**TEXTAUSZUG:**
Die Jusos aus Niedersachsen-Nord haben sich vehement gegen eine Rede des britischen Labour-Chefs Jeremy Corbyn auf dem laufenden SPD-Parteitag ausgesprochen. Dessen Haltung zu Israel sei „antisemitisch“. Doch die angeführten Belege sind fragwürdig bis falsch.

Die Sozialdemokratie liegt in ganz Europa danieder. In ganz Europa? Nein, auf der britischen Insel gelang der Labour-Partei unter Führung von Jeremy Corbyn mit einem explizit linken Programm eine eindrucksvolle politische Wiedergeburt.

Vor diesem Hintergrund hatten linke SPD-Mitglieder eine Petition an den SPD-Vorsitzenden Martin Schulz verfasst, in welchem aufgerufen wird, Jeremy Corbyn als Impulsredner zum SPD-Bundesparteitag im Dezember einzuladen. Verwiesen wird auf die Verdreifachung der Mitgliederzahlen unter Corbyn auf 600.000 innerhalb von knapp zwei Jahren und derzeitige Umfragewerte, die Labour bei 40 Prozent sehen.

Das war anscheinend für die SPD-Jugendorganisation, die sich selbst noch immer Jungsozialisten in der SPD (Jusos) nennt, zu viel des Erfolgs. Zumindest für deren Vertreter aus Niedersachsen. Diese starteten umgehend eine Gegenkampagne auf Facebook unter der Überschrift: Corbyn auf dem Parteitag? NO WAY!

**DIE AUFGABE:** Auf welche Zahl ist die Mitgliederzahl unter Corbyn laut dem Text über die Jusos und Corbyn gestiegen?

**GEZEIGTE DATEN:**
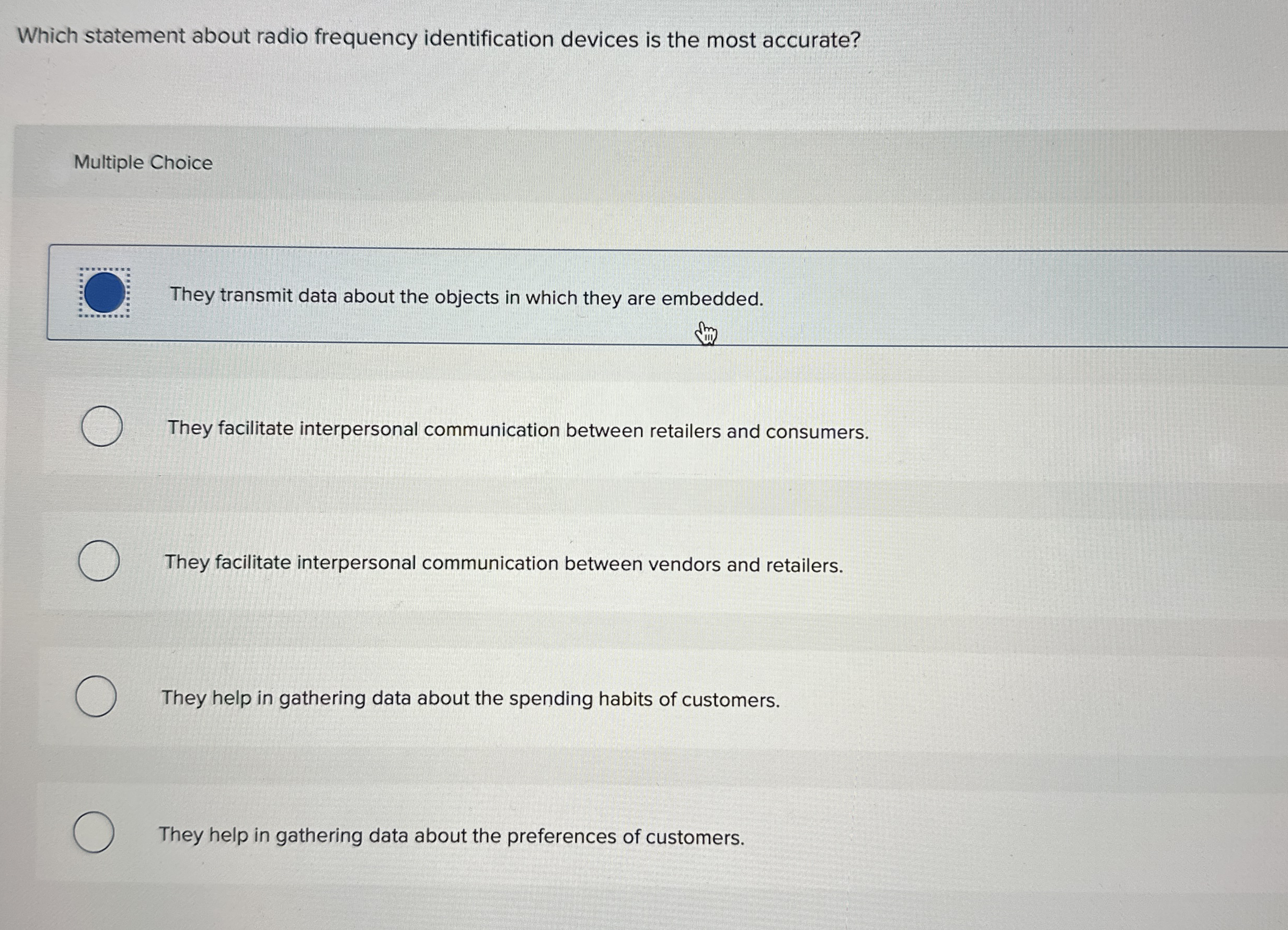Choose radio button for vendors and retailers answer
This screenshot has width=1288, height=930.
click(99, 560)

**LÖSUNG:** Auf 600.000.